Directions for this task: Please format every line of the records below as a JSON list of strings, one string per line, leaving out blank lines. Omit the pictures from your answer.

Items from a data source:
# # # #

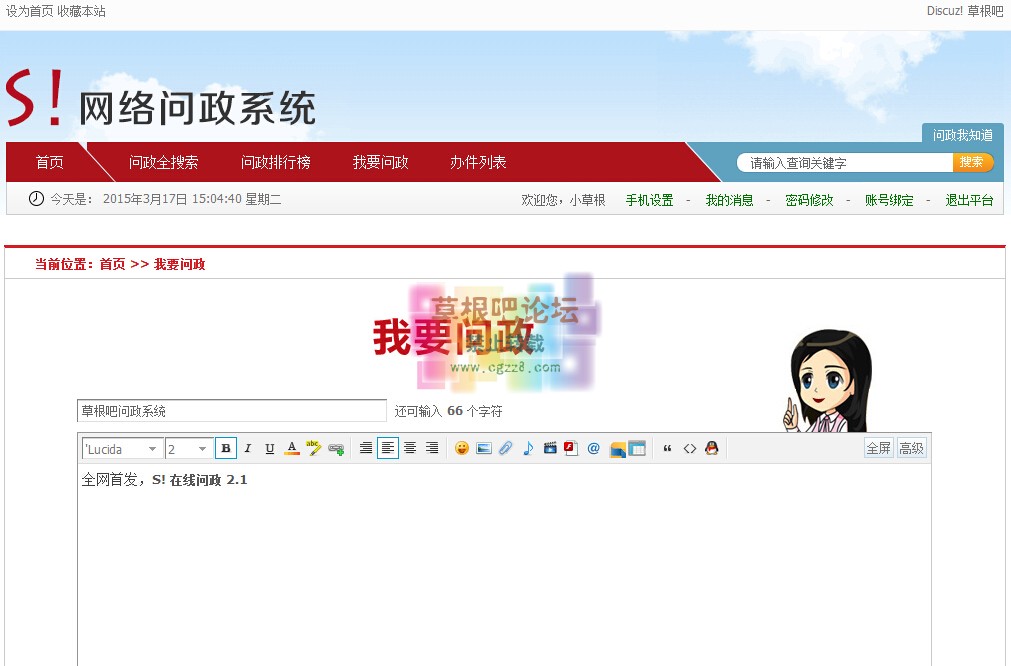Open the insert image tool
Viewport: 1011px width, 666px height.
[483, 448]
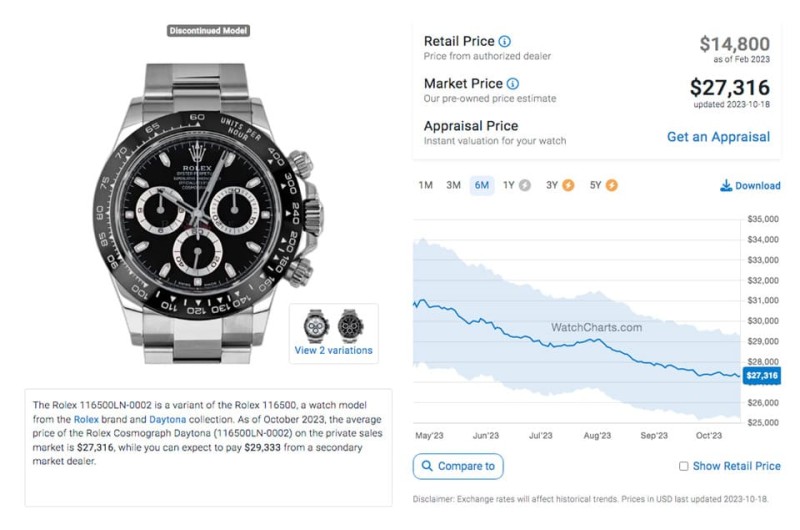This screenshot has width=800, height=530.
Task: Enable the Show Retail Price checkbox
Action: pyautogui.click(x=683, y=466)
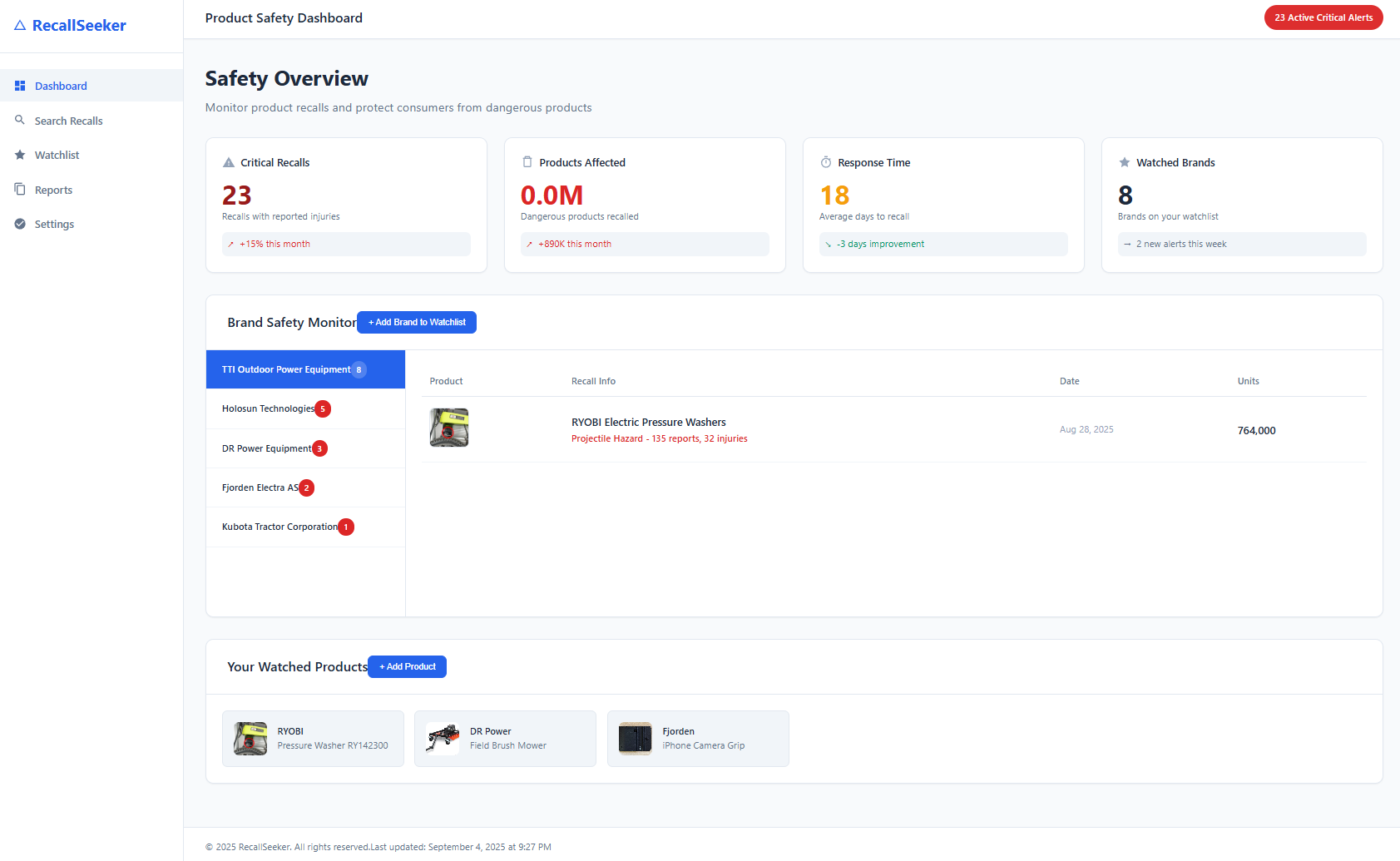Click the Watchlist star icon
Viewport: 1400px width, 861px height.
pyautogui.click(x=19, y=155)
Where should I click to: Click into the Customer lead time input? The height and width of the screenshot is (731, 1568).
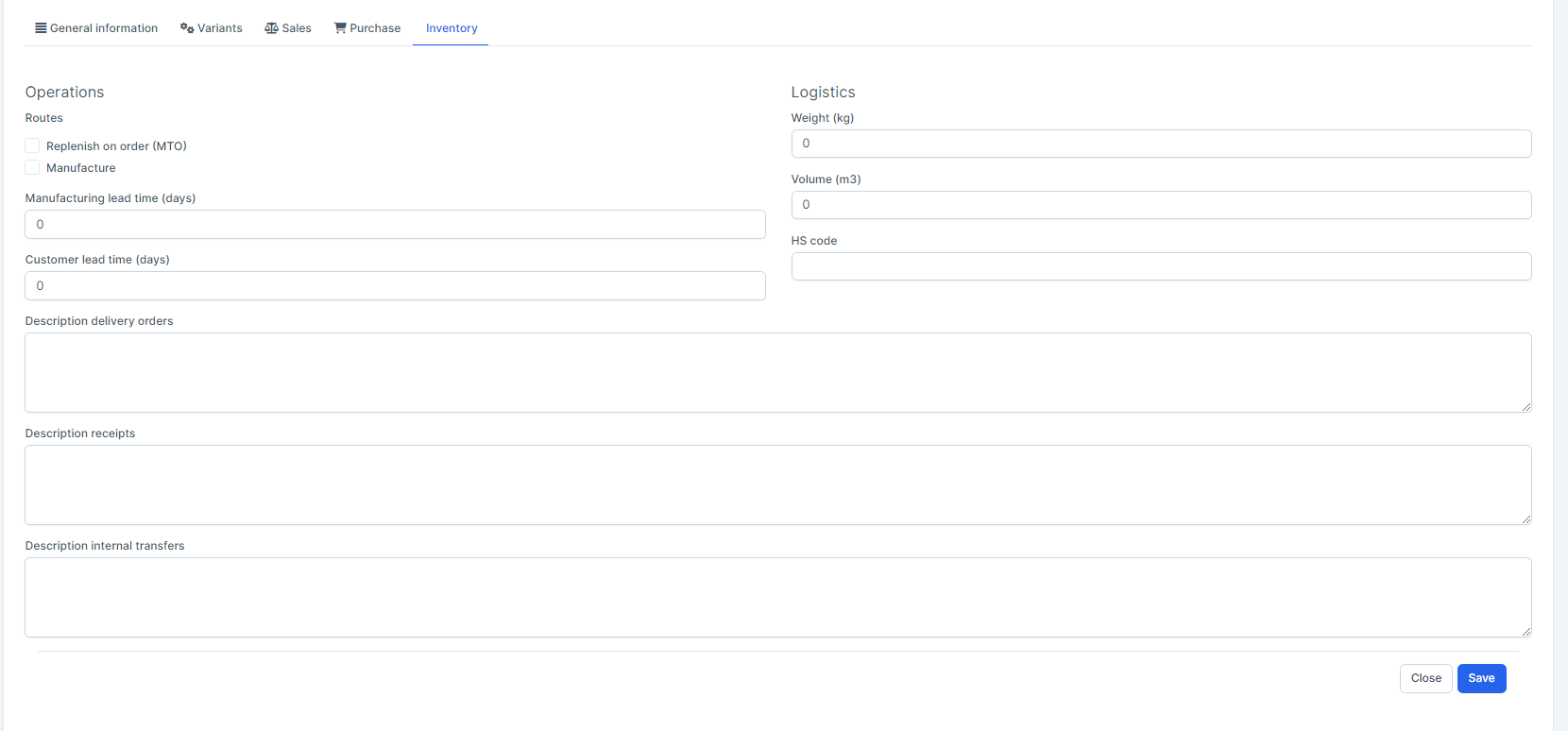pos(395,286)
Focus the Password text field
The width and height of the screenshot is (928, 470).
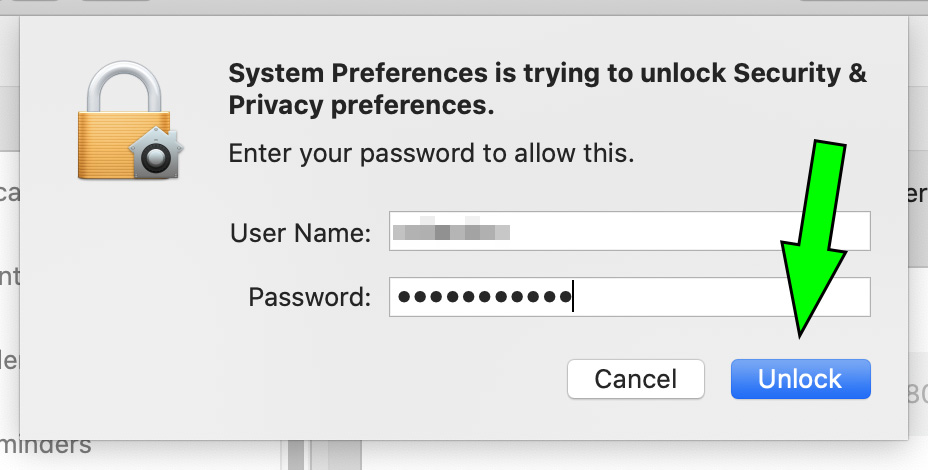pos(630,297)
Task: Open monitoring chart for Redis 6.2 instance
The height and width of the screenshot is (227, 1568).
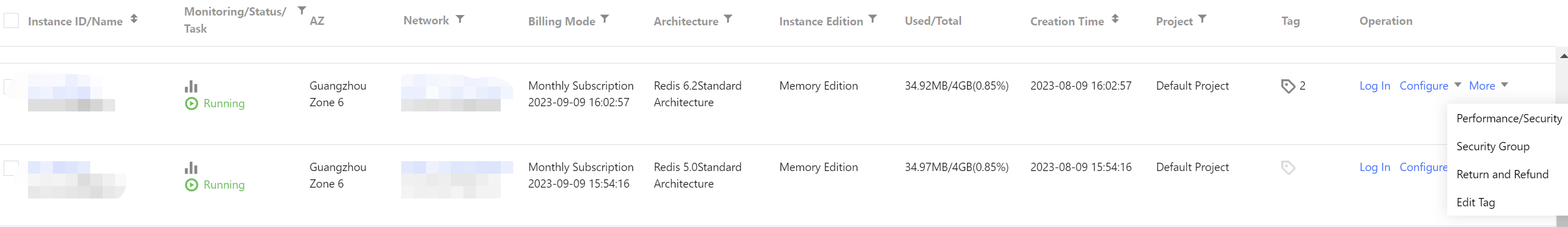Action: coord(191,87)
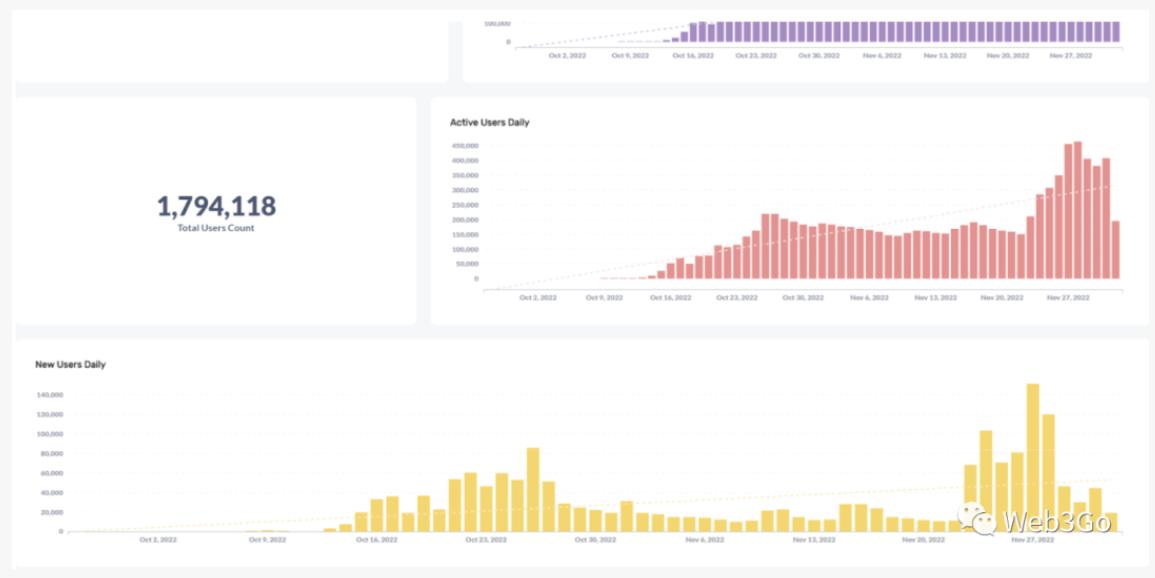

# # # #

Result of the task:
[
  "Open the insert image tool",
  "Viewport: 1011px width, 666px height.",
  "[483, 448]",
  "This screenshot has width=800, height=530.",
  "Task: Enable the Show Retail Price checkbox",
  "Action: pyautogui.click(x=683, y=466)",
  "Click the Watchlist star icon",
  "Viewport: 1400px width, 861px height.",
  "pyautogui.click(x=19, y=155)",
  "Where should I click to: Click into the Customer lead time input? The height and width of the screenshot is (731, 1568).",
  "pos(395,286)",
  "Focus the Password text field",
  "The width and height of the screenshot is (928, 470).",
  "pos(630,297)",
  "Task: Open monitoring chart for Redis 6.2 instance",
  "The height and width of the screenshot is (227, 1568).",
  "Action: coord(191,87)"
]